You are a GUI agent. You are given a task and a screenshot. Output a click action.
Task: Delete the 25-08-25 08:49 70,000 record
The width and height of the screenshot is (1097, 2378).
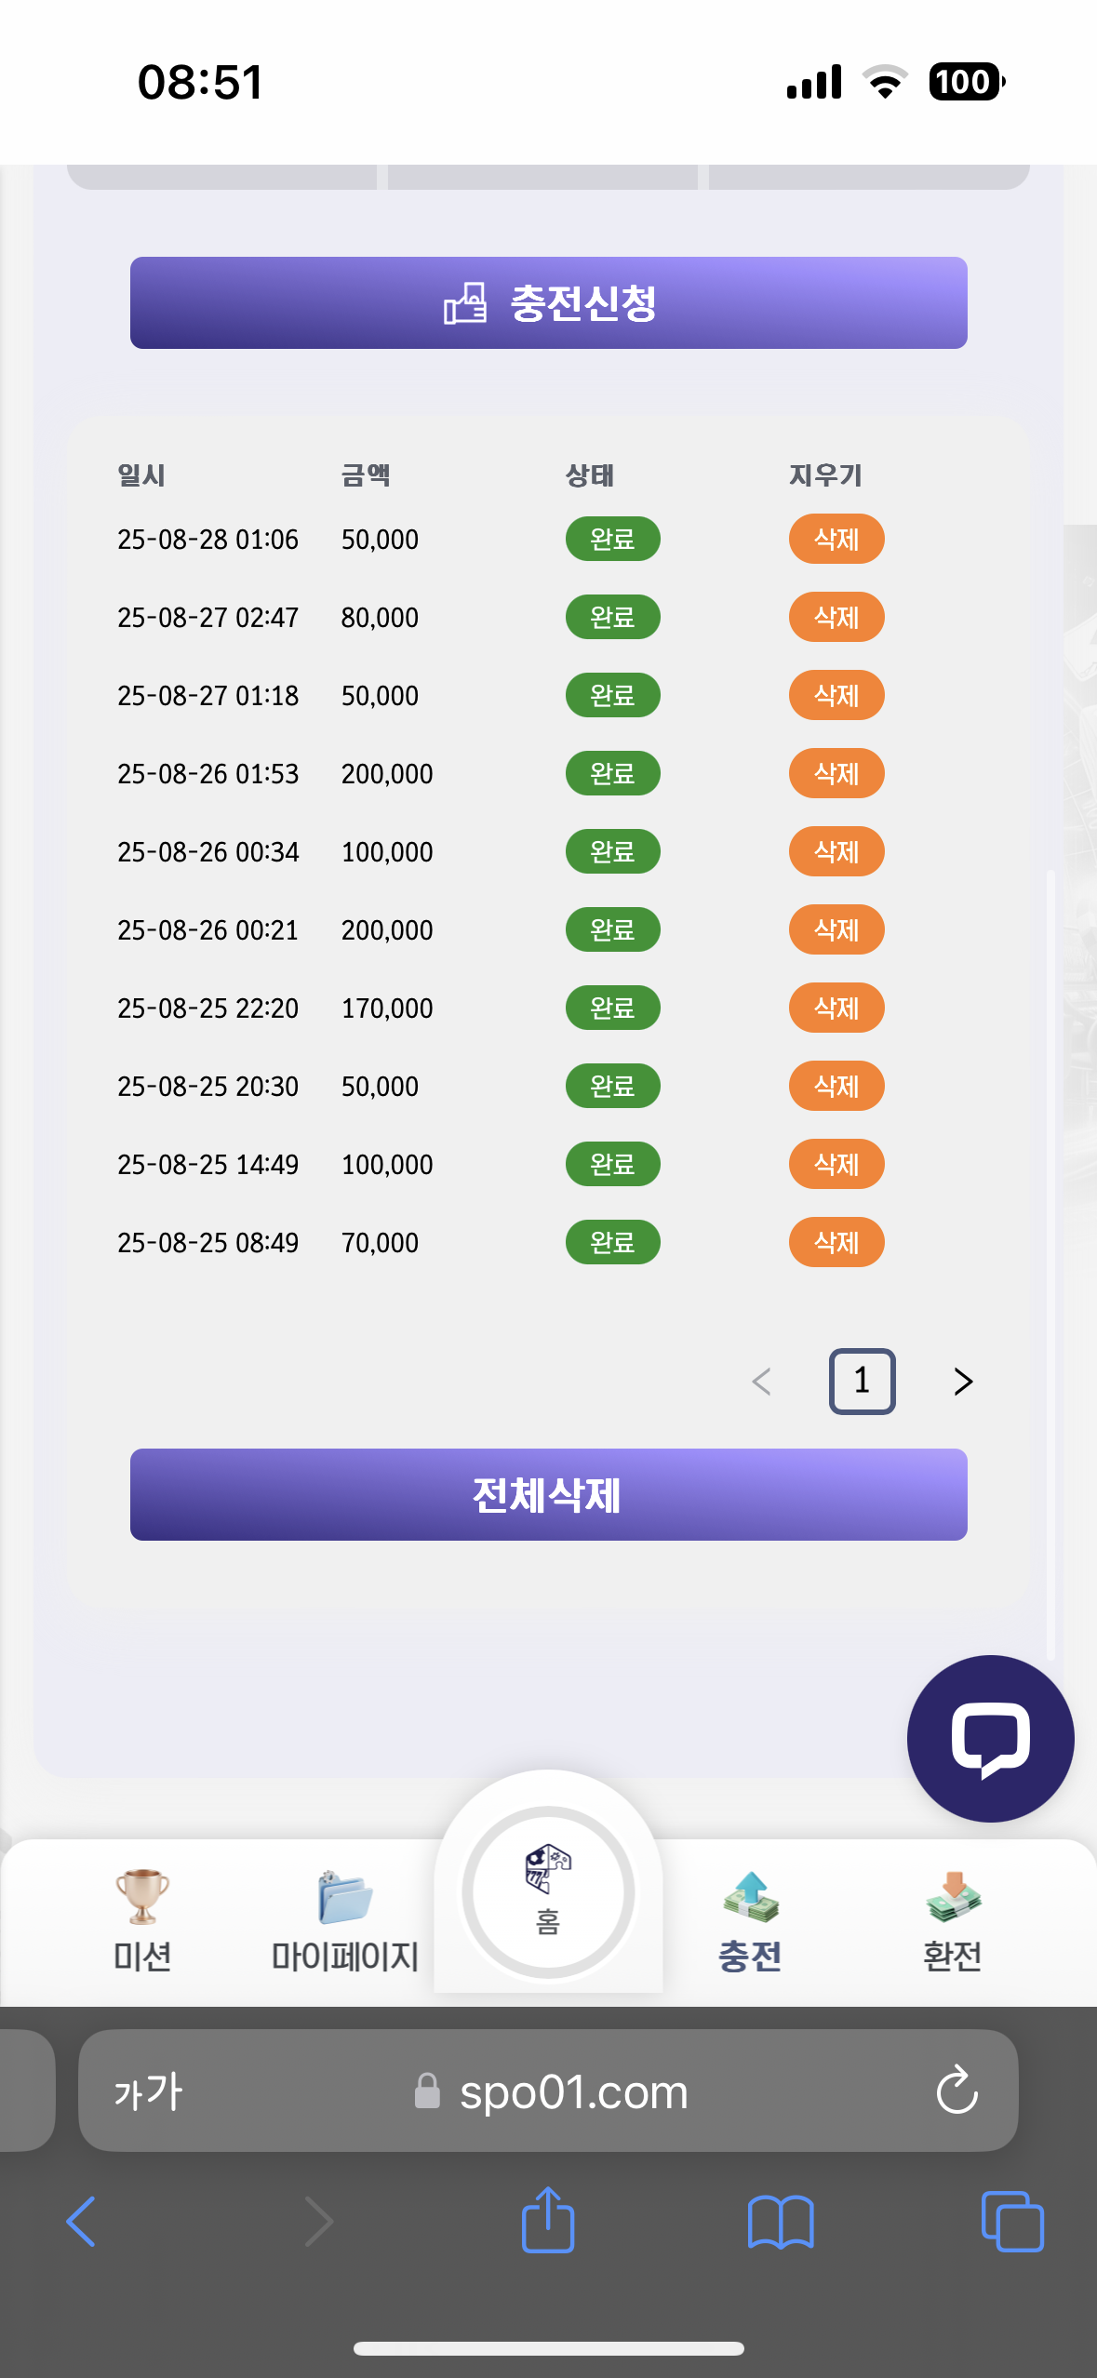836,1242

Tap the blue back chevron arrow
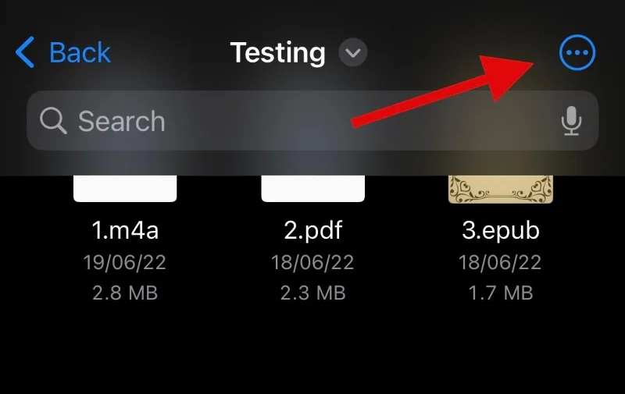point(25,53)
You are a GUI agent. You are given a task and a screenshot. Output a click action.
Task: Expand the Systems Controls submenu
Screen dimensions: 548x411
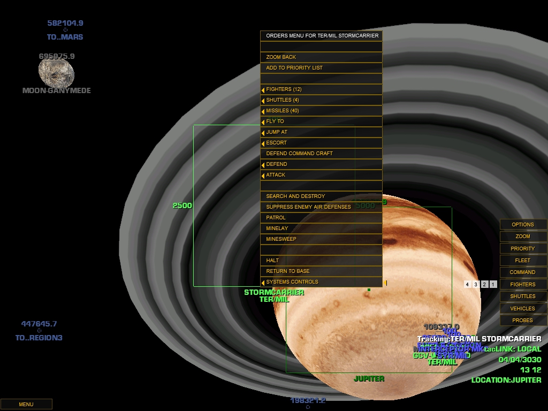pyautogui.click(x=321, y=282)
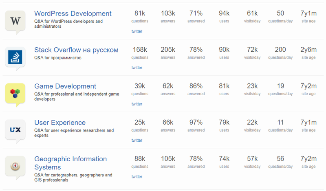Follow the Game Development twitter link
Screen dimensions: 326x191
click(137, 104)
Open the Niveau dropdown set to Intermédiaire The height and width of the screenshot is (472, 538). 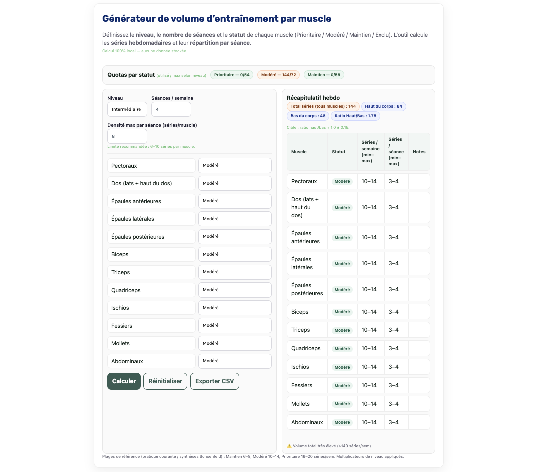127,110
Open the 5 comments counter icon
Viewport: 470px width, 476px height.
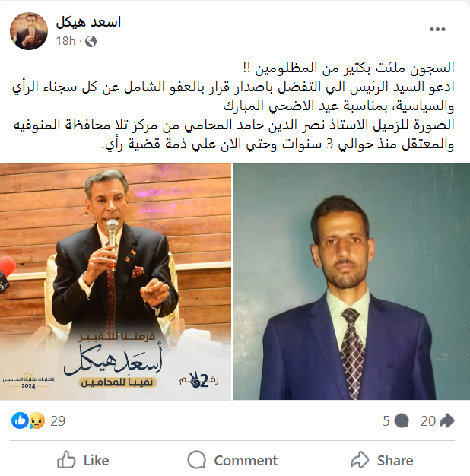tap(402, 421)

──────────

* WHAT IS REQUIRED *
Your reply should hold nothing but the lines above, from the one containing "The width and" to the one containing "Task: Expand the Systems Controls submenu", reproduced exactly minus the pictures.

* OUTPUT *
The width and height of the screenshot is (1097, 2378).
836,1242

Tap the blue back chevron arrow
point(25,53)
You are a GUI agent. You are given a task and a screenshot. Output a click action.
Task: Expand the Systems Controls submenu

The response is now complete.